Die Todessehnsucht von Mike wird illustriert mit Besuchen beim Beerdigungsinstitut, beim Probeliegen in einem Sarg, schließlich mit der eigenen Herstellung eines Sarges, aber das wird nur impressionistisch angedeutet, da ist kaum Interesse, Vorgänge konkret nachvollziehbar zu machen, oder dann wird Slapstick versucht, immerhin indiziert das wiederum Humorabsicht, wenn Mike die langen Bretter für den Sarg, die er irgendwo besorgt, wobei auch nicht klar ist, ob geklauft oder nur mitgenommen, auf sein Fahrrad zu hieven versucht. Das macht aus dem Kino so etwas, wie ein Gang durch eine Bilderausstellung.
Durch die Todesanzeige taucht plötzlich Mikes Vater auf, ein Deutscher, der umtriebige Sebastian Schipper als Frank, der versucht ein akzentfreies Englisch zu sprechen.
Einmal machen die beiden zusammen Schießübungen in einem Steinbruch – bei der Szene fiel mir völlige Abwesenheit von Psychologie auf; erinnerte mich in seiner Machart an Marjane Satrapis The Voices, in seiner Bilderstickerei. Die Szene wirkt mehr wie ein Vorwand, um einem Gespräch zwischen den beiden einen Rahmen zu geben.

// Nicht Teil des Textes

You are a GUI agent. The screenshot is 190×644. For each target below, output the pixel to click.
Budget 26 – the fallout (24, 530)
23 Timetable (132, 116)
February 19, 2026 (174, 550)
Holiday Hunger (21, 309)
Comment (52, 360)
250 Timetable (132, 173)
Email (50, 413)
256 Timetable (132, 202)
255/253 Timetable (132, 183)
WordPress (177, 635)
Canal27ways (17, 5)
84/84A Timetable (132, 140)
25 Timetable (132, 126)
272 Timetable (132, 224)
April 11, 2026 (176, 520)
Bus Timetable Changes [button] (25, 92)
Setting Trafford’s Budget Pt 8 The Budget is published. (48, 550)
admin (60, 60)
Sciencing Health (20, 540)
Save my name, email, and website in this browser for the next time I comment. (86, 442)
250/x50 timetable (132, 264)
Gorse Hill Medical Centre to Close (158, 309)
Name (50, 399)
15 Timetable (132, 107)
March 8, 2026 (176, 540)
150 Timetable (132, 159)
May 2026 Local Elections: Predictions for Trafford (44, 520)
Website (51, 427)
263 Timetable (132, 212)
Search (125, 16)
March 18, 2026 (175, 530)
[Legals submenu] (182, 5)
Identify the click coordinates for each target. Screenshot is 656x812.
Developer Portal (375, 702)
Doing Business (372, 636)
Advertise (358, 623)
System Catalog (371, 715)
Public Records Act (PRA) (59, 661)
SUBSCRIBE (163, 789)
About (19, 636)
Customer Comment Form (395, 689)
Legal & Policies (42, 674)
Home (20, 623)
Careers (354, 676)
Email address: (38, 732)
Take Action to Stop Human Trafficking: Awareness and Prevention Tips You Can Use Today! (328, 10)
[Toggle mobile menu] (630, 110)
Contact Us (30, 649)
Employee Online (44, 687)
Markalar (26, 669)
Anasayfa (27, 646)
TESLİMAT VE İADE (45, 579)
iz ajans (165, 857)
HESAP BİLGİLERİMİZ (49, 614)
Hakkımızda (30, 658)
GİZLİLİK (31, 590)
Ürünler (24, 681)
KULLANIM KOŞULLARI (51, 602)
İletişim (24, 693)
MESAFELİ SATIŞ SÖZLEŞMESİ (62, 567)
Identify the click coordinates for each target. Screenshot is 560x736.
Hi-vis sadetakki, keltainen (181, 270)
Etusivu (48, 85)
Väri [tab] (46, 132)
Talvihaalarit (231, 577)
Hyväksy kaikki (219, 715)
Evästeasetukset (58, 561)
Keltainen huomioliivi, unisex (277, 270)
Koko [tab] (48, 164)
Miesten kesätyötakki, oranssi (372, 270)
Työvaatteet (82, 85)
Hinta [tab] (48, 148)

In vielen Szenen wird die Absicht deutlich, dass diese Pechvogelgeschichte durchaus aus dem Aspekt des Humors erzählt werden sollte, zumindest ohne Verzicht darauf; aber vielleicht ist es just der Verzicht auf einen konkreten Handlungs- und Spannungsfaden, der diese Bemühung allzu leicht ins Leere laufen lässt. Insofern wirkt das Portrait der Todessehnsucht eines Teens auch mehr absichtsvoll, als dass es auf den Punkt trifft, mehr theoretisch als zu Herzen gehend. Eine anpsrechende, etwas breit geratene, theoretische Erörterung.
Humorabsicht: wie der Arzt dem Jungen sagt, er werde definitiv sterben, da reagiert der Film mit Walzermusik. Mutter hat einen Frisiersalon. Einmal soll der Sohn aushelfen und ausgerechnet seiner Gymnastiklehrerin die Haare waschen, das wird auch nur verwuselt gezeigt, irgendwann platzt der Wasserschlauch, aber selbst das bleibt blutleer theoretisch, als ob der Boden der Realität nicht berührt werden dürfe. Oder Logikproblem mit dem Hausarrest. Da ist die Tür verriegelt. Aber der Vater, der unverhofft auftaucht, kann problemlos einsteigen. Also hätte Mike auch problemlos abhauen können. Vielleicht typisch für das Malerhafte ist die Beerdigung eines überfahrenen Rehes. Geschichte eines Pechvogels, der nicht sterben kann.